Politicians have long known how to go over the heads of the press to the public. Had the voting franchise been restricted to reporters, neither Richard Nixon nor Ronald Reagan would have been elected president. Much of the Fourth Estate regarded Nixon as a thinly packaged autocrat, Reagan as a dumb nuclear cowboy. Both presidents were re-elected in landslides. Old media's political power, such as it was, has been weakened further by new media. The fund-raising power and viral reach of the Internet are far more crucial to the fortunes of a presidential candidate than sitting around eating cookies with The Washington Post's editorial board.
The need to sell newspapers or win over advertisers is real and getting more pressing in an age of declining financial fortunes, but such pressures almost never affect news decisions. (If they did, there would be less political or foreign coverage, which is plentiful and is the subject of many of the criticisms leveled at the MSM. Trust us, advertisers are not eager to underwrite coverage of wars, often for fear of being associated with controversial topics.) Anyone visiting the morning meetings of the editors at most newsmagazines, major newspapers or news networks would hear a discussion of what's new, what's interesting and what's important—not what's going to make money for the publisher or owner...

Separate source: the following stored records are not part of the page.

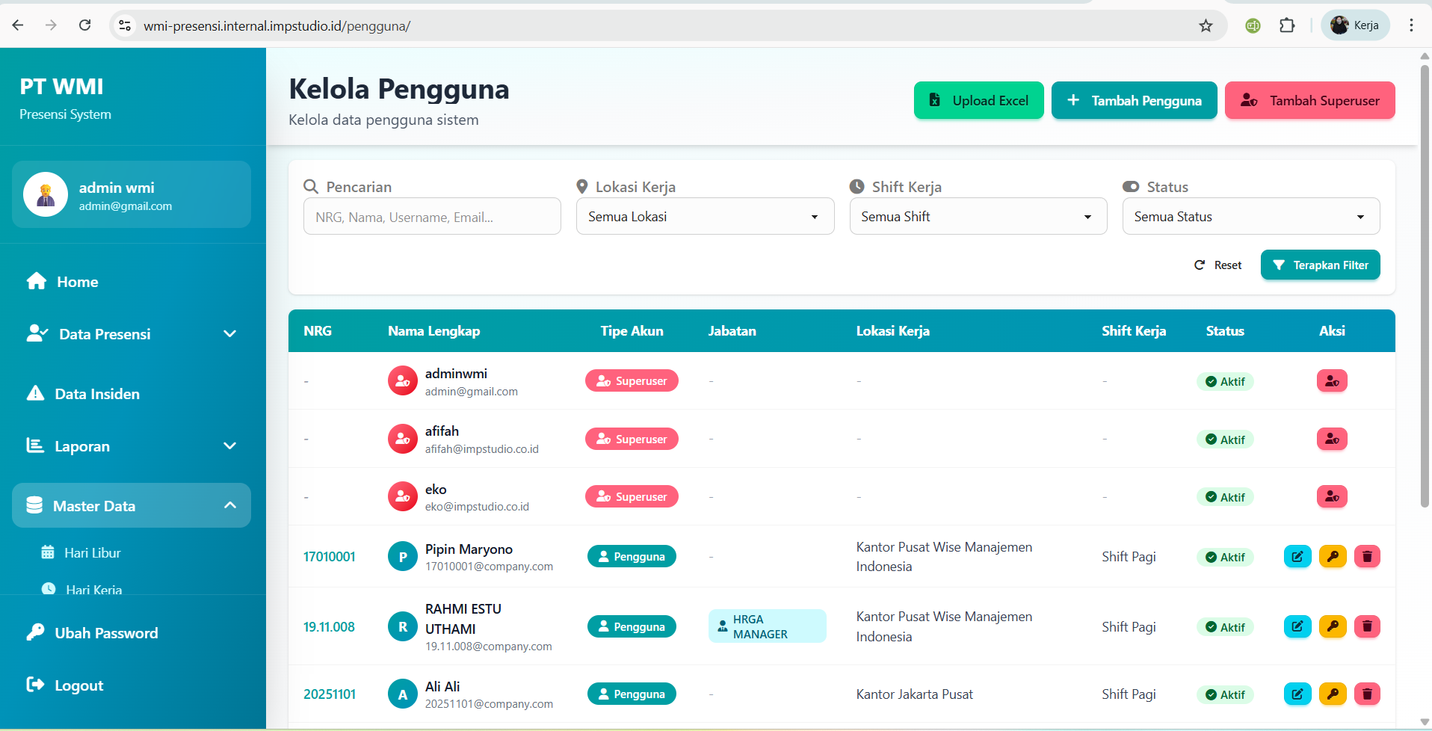Open the Semua Lokasi dropdown
Image resolution: width=1432 pixels, height=731 pixels.
click(x=704, y=217)
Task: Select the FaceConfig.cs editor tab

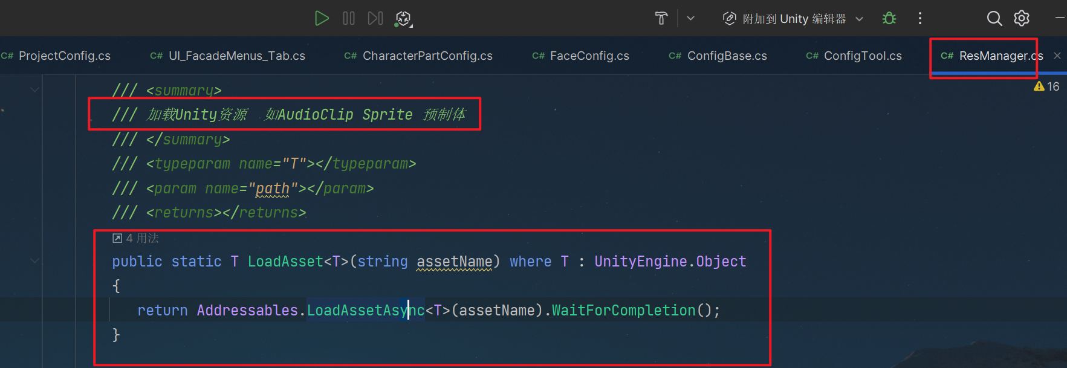Action: pyautogui.click(x=589, y=56)
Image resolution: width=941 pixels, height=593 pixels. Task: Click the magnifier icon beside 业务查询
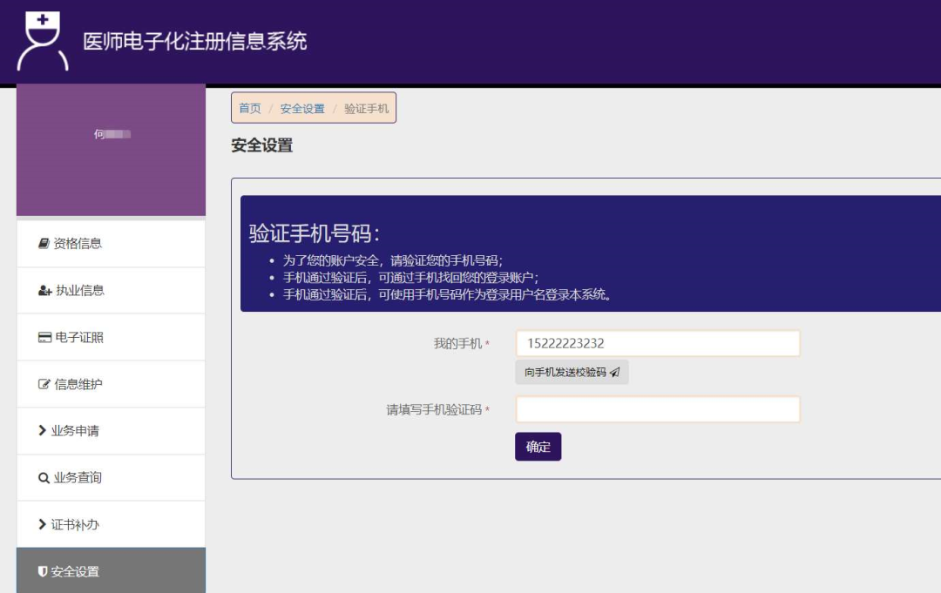click(x=43, y=477)
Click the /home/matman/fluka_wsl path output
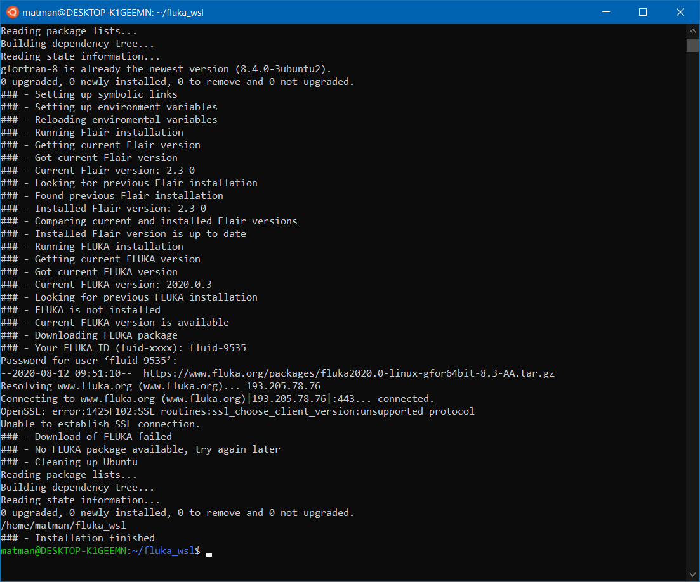The height and width of the screenshot is (582, 700). coord(63,526)
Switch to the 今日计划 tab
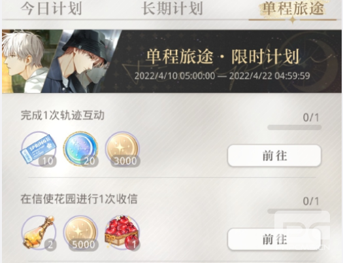The width and height of the screenshot is (343, 263). pyautogui.click(x=51, y=9)
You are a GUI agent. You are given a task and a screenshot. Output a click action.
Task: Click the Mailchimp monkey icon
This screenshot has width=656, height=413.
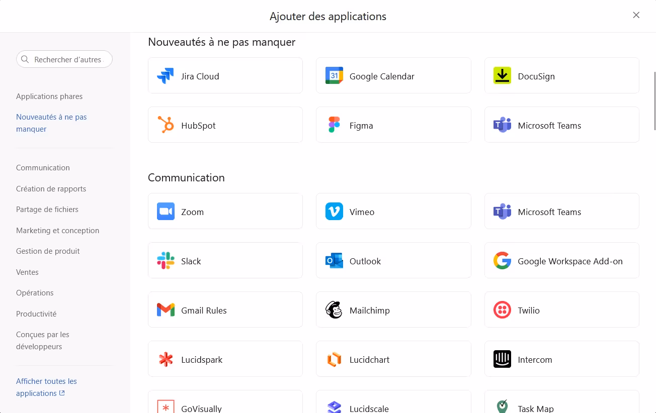click(334, 310)
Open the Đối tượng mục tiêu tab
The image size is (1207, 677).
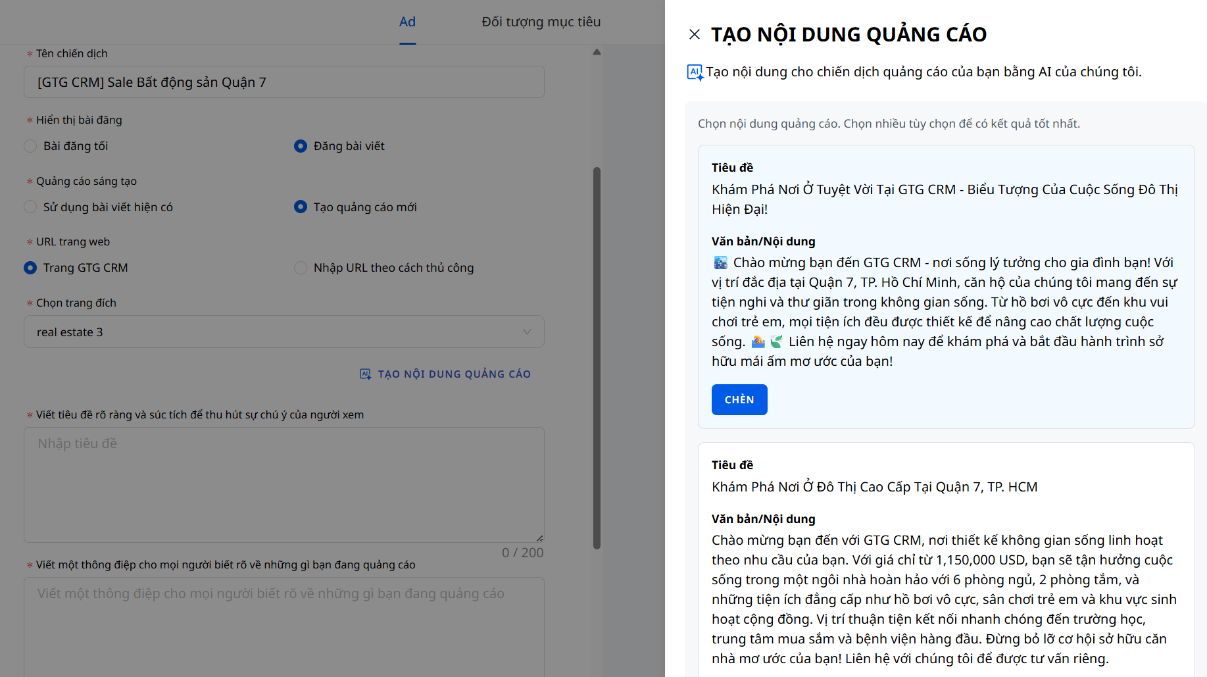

It is true that reporters are susceptible to flash and charm; like most cynics, they are romantics in disguise. JFK and the early Bill Clinton were bound to get better press than insecure Richard Nixon or earnest Al Gore (who for some reason hides a raucous sense of humor). Right now, Obama and John McCain are popular with reporters. But if the usual laws of press physics apply, the media will turn on both men before Election Day. The blogs and the talk-show hosts will rant. The voters will take it all in (or not). And then make up their own minds."
I think this article hits on a crucial point. The manipulators of the media understand this bias toward conflict, and they manufacture it when necessary to lure the press toward certain issues. Much like the point Goering made before his suicide, our obsession with conflict (driven fundamentally by our fear of being attacked) makes us vulnerable to manipulation like this. And it motivates us to watch TV, watch the news, get behind a candidate, etc.
Many of us in the resolution business understand well the pathologies of conflict, we need to be aware of its seductive elements as well.